What amazes Joe most is that more people weren’t hurt. “Six with the shotgun and forty-eight with the pistols,” he says. “And he hit less than thirty people. Thank God he was a piss-poor shot.”

“WHEN THE SHOOTING HAPPENED,”
Mark says, “I called Steve around 4:00 that day, or 3:30, and I was like, ‘I’ve been shot!’ I left a message like that, because I thought there was just a school shooting. So I was laughing, ‘I’ve been shot! Give me a call back.’”

This is their sense of humor, after all. “He had a shirt—well, you’ve seen the picture of the one shirt, the one with the American flag with the gun. I don’t think it’s a big deal, right? But the media posted it up, okay, here’s the gunman. But he also had a shirt that I thought was funny that just said ‘Terrorist’ on it. That’s all it was. So the joke was, you should show up with this at an airport and try and see what happens . . . He also had another shirt that was funny that had a picture of a rifleman—it was the whole JFK thing, right?—and it said ‘I love a parade,’ something like that. I thought it was the funniest shirt, and it was one of those things where he had that shirt and loved it but wouldn’t wear it out because someone might take it the wrong way, right? That’s unfortunately the state of affairs we’re in.”

Mark tries Steve again and again. Straight to voicemail each time.

At 10:00 that night, after details on the news make it seem that Steve is likely the shooter, he sends a text message to Jessica. “Is Steve okay?” Then a detective calls him at two in the morning, and Mark says, “Oh, it’s Steve.” There’s no denying anymore what he already knows.

When Jessica arrives home that evening, police officers are waiting for her.

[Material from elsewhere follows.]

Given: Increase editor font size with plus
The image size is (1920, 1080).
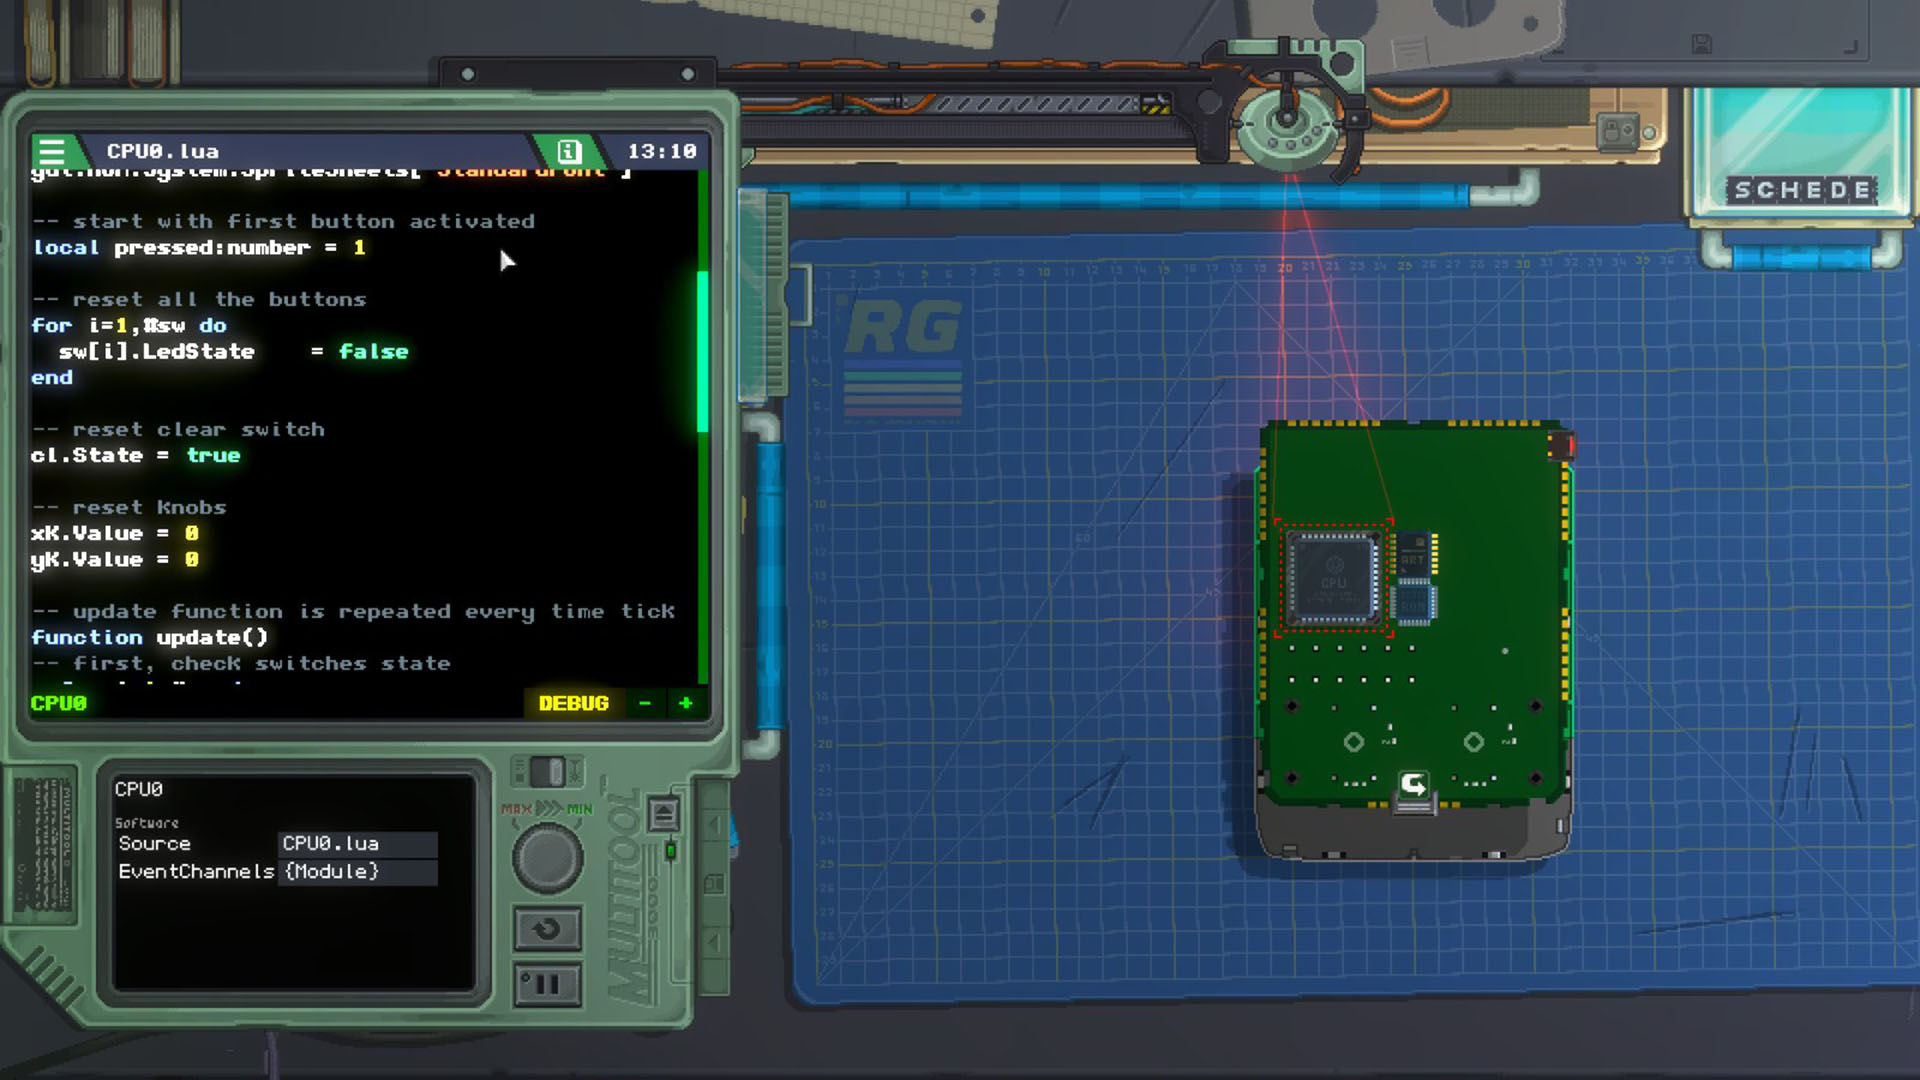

They won’t tell her what’s wrong, and she isn’t allowed to enter her apartment. Instead she’s taken away in a patrol car. She starts to cry, asks if something has happened to Steve. She hasn’t been able to reach him all day, and he didn’t show up for their class at U of I. The police won’t tell her anything, though. A long interview at the police station,
and she consents to a search of her apartment, so after midnight it’s back in the patrol car. “Did Steve kill himself?”

Yes, they tell her finally, and they search all of Steve’s things, all of her things, their life together. In photos of the search, she stands despondent in the middle of their living room, wearing a white T-shirt with a red, long-sleeved shirt underneath. The police go through everything, take things from her, Valentine gifts from Steve. The gifts are still wrapped. She was saving them for when Steve would arrive, planning to spend Valentine’s Day together. She opens them now in front of the police. And they don’t tell her about the $3,250 in cash they take, another gift from Steve. They take his copy of Nietzsche’s
The Anti-Christ
, other books and documents that might help her understand. They tell her they’re going to take his car.